Morabes sufría de agorafobia. Por eso razón por lo general era yo quien iba a su casa. Cuando se sentía mejor y podía salir nos veíamos en un café. Hacia 1983, con el regreso de la democracia, tuve programas culturales en Radio Municipal y Radio Nacional. Lo lleve a una de mis audiciones, fue una entrevista espléndida.
Si bien su poética descubre territorios silenciosos, continentes inseguros, el sabor fascinante de la palabra y una suerte de encantamiento, la conversación con él era de una fineza única. Con muy pocos poetas pude mantener este tipo de diálogo profundo, exigente, inexorable. Quizás lo pude realizar con Molinari, Ciocchini, Sofía o el profesor Cowes. En esos encuentros surgía el refinamiento, la nitidez del lenguaje, las anécdotas que hacen pervivir el alma. Y siempre la imagen mesopotámica, la presencia de Juan L. Ortiz o la poética de Heidegger, la voz del río, los recuerdos de una infancia feliz. Era la hora sagrada del recuerdo, de la mirada lúcida, de la sonrisa afable. Y el humor, en muchas ocasiones, nacía con la referencia testimonial, con lo pudorosamente disimulado. “Los pájaros / y el laurel de Corinto. / Recordamos para olvidar”.
Evoco su habitación con verdadera ternura. María Ester y Juan Luis eran seres cálidos, acogedores, hospitalarios. La sonrisa y la generosidad los asistía. Nos complementábamos. Admiraba el anarquismo, la literatura griega, la literatura latina. Admiraba la naturaleza de su tierra natal, el río y sus playas, el vuelo de los pájaros, la libertad del ser.
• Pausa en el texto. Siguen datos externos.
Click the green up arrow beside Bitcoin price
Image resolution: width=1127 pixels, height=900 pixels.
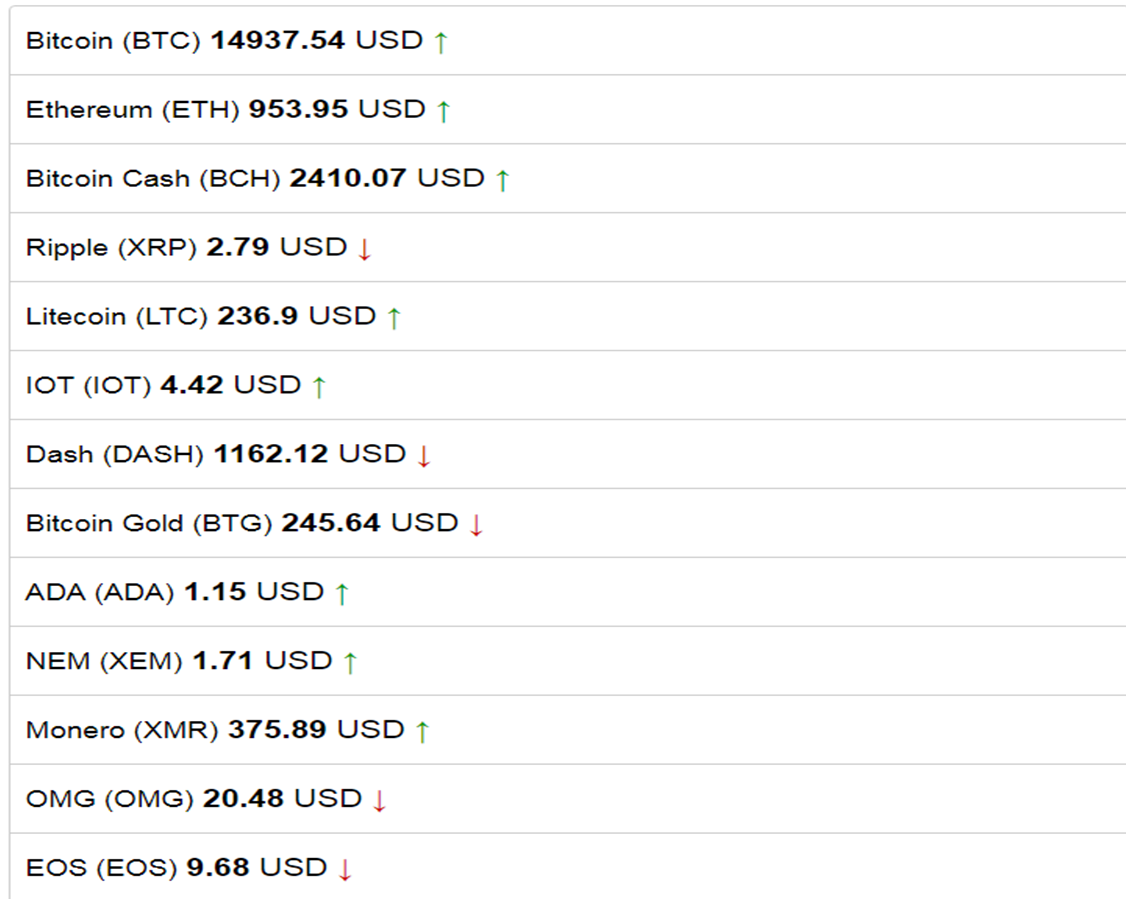[441, 42]
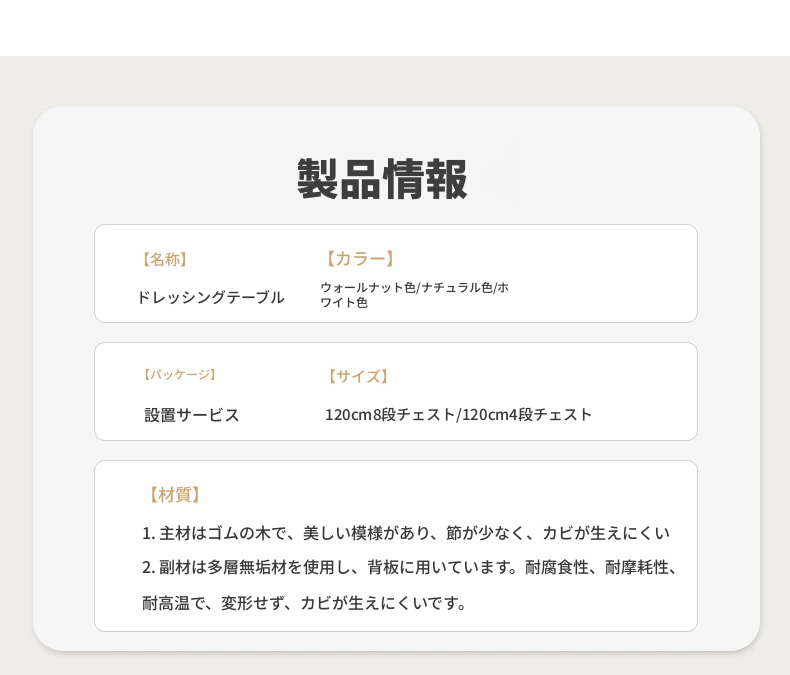Image resolution: width=790 pixels, height=675 pixels.
Task: Click material line 1 about ゴムの木
Action: pos(406,533)
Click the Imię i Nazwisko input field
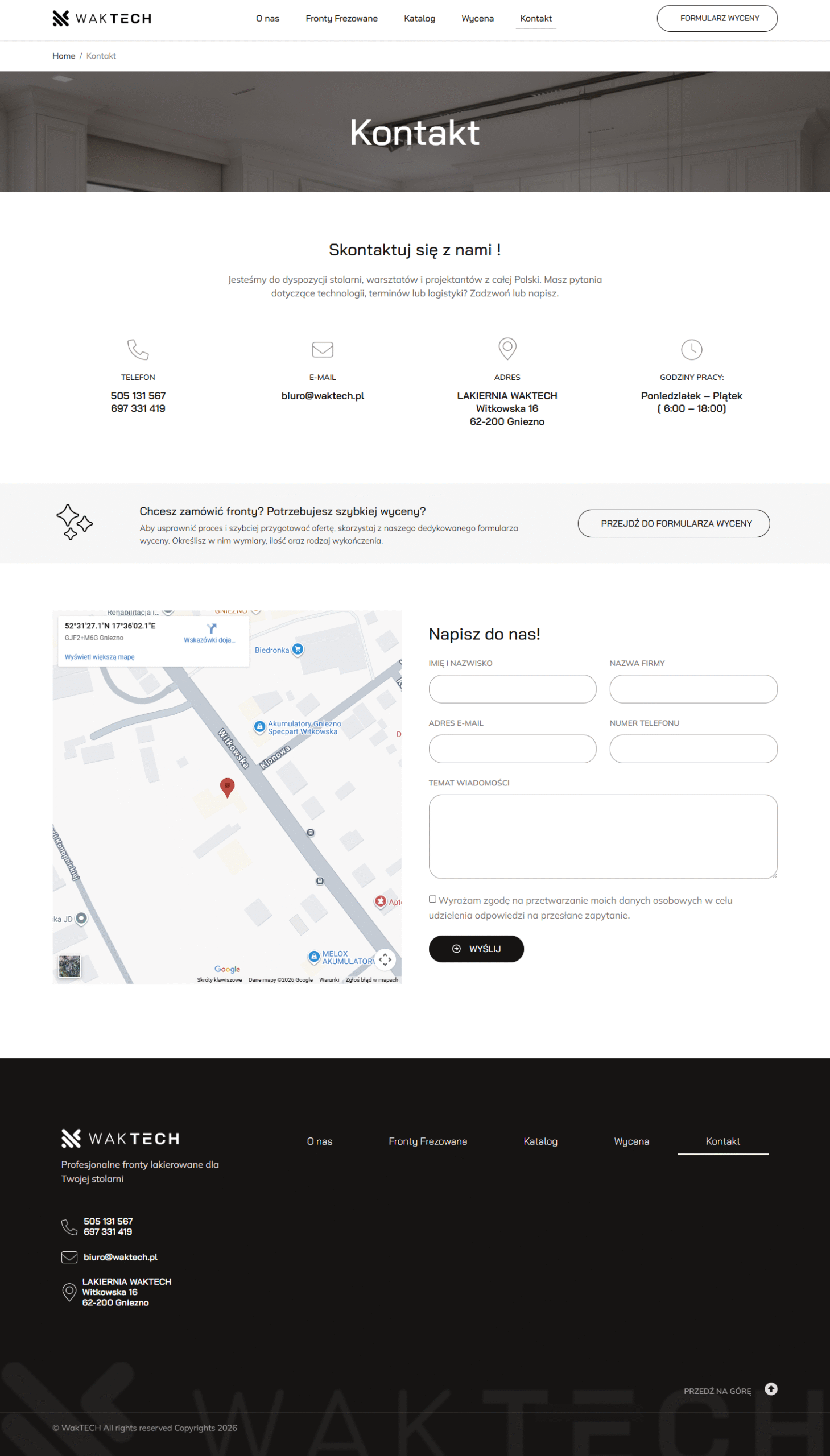Viewport: 830px width, 1456px height. (x=512, y=689)
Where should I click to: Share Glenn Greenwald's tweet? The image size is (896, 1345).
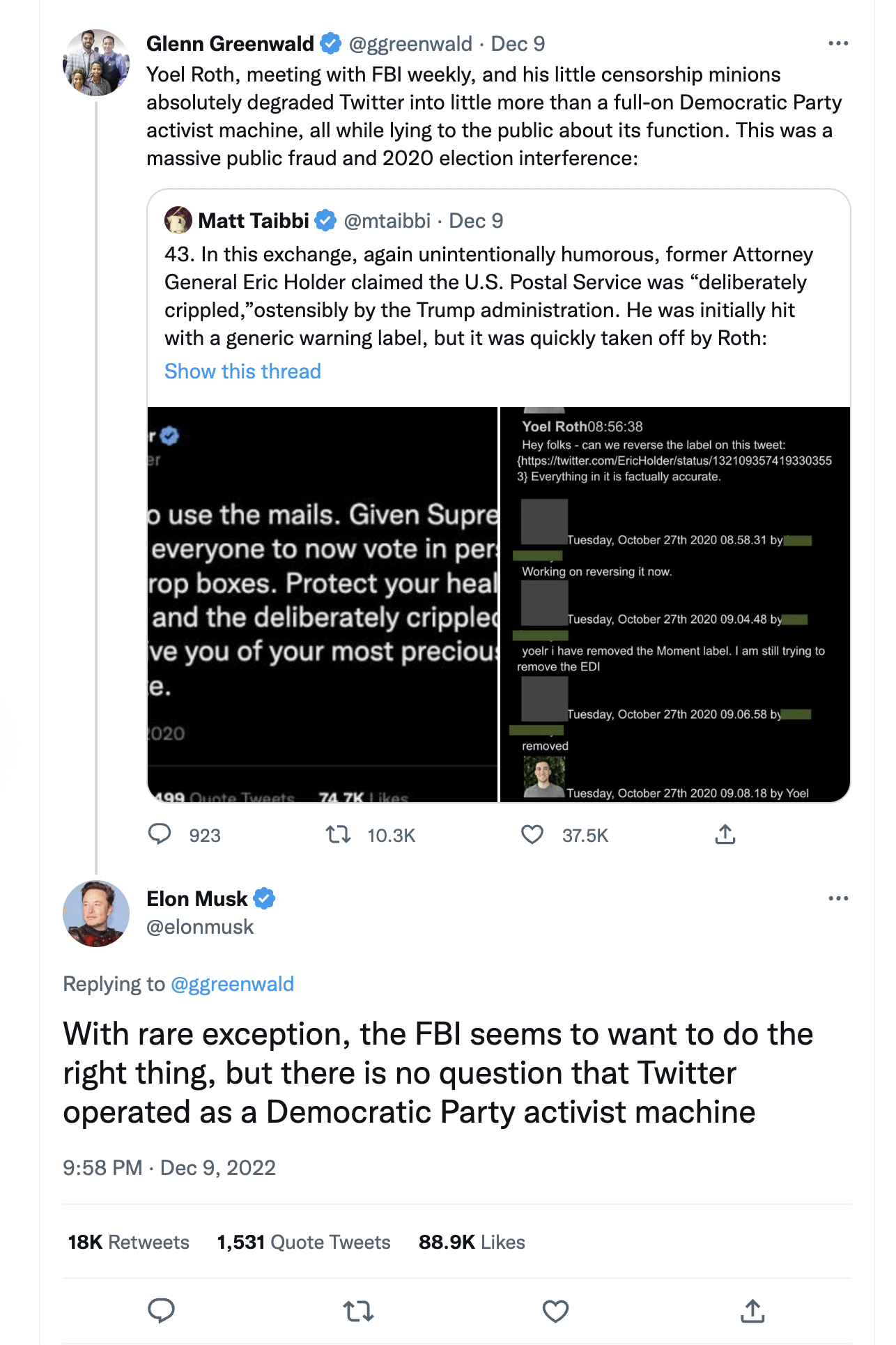[725, 834]
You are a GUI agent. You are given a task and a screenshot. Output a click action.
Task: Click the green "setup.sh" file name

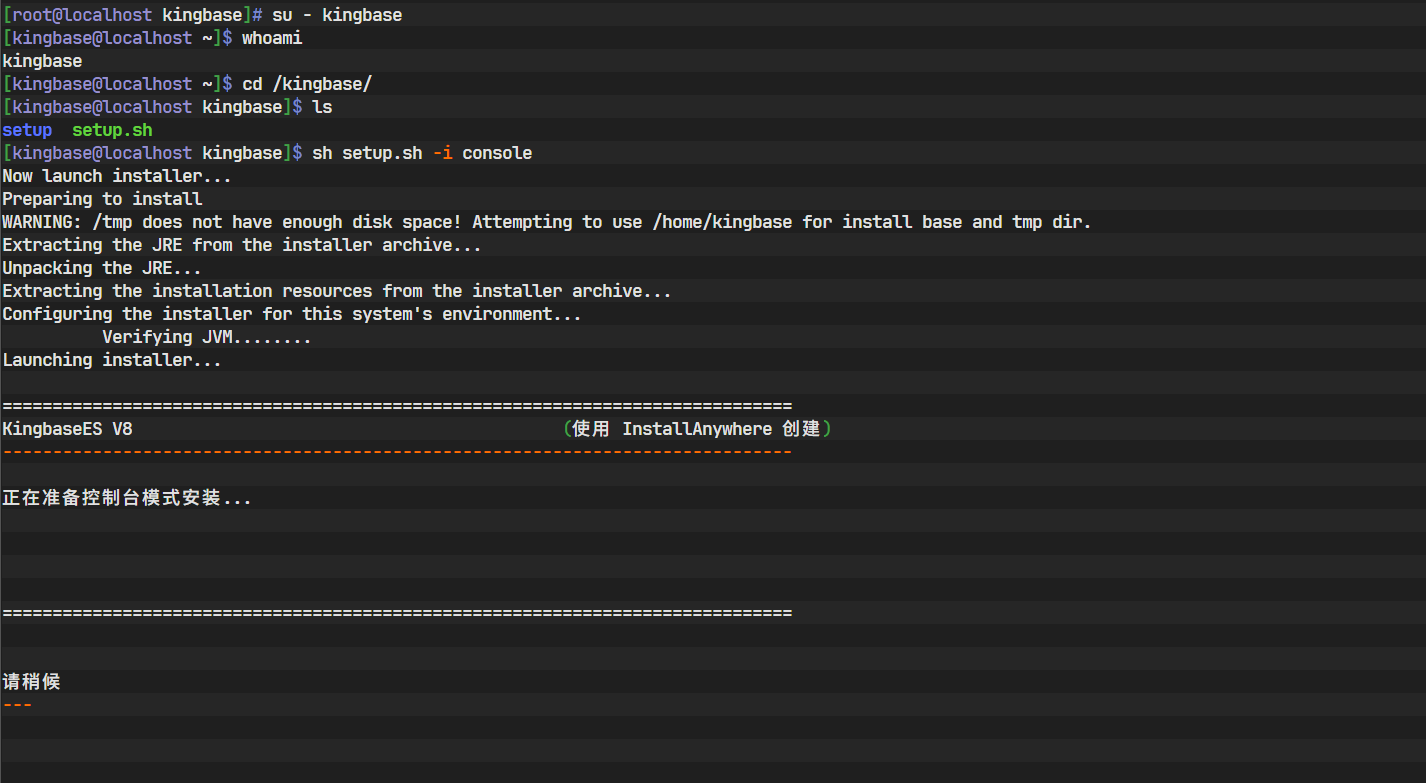[112, 130]
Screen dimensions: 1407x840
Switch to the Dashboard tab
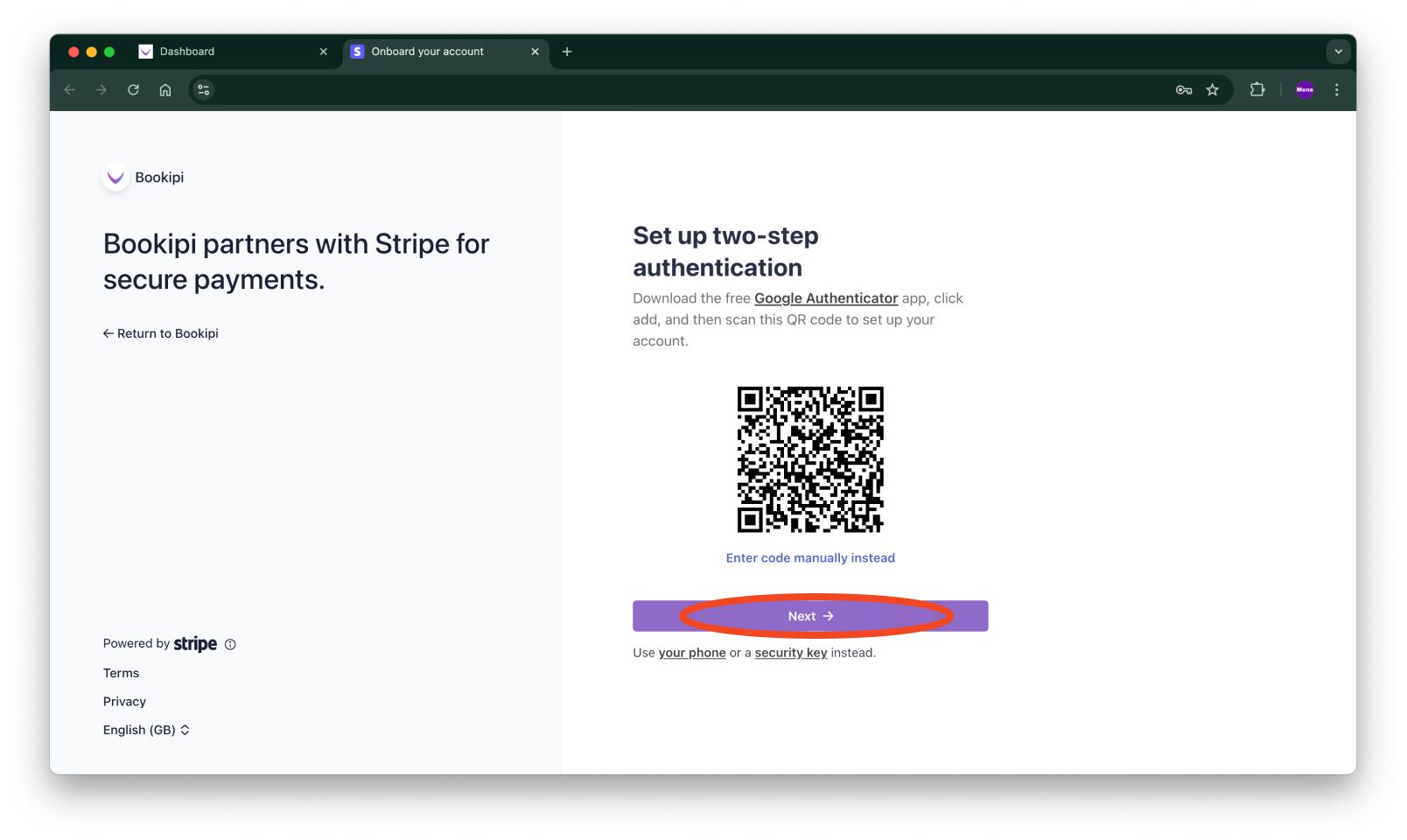click(x=228, y=52)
Lo filosófico estaba en él. Ninguno de los dos creía en Dios ni en el Estado. El arte como una entidad curativa, el calor de los mitos, el saber de la tierra. Consideraba el símbolo como un instrumento del conocimiento. La intuición y la conciencia donde la unidad se metamorfosea en la imagen. Los fantasmas también tienen primacía sobre la palabra, sobre lo que intentamos soñar y crear. Era una mente abierta, disciplinada en lo poético, riguroso en la estructura de lo que debe ser un poema, la precisión de un adjetivo. La brevedad, el silencio, el movimiento. Solemne y augusto.
Un poeta que señala otro destino en nuestra literatura. Sereno, equilibrado. “Me reclino bajo el sauce. / La sombra aletea en mi pecho / y el agua a mis pies.”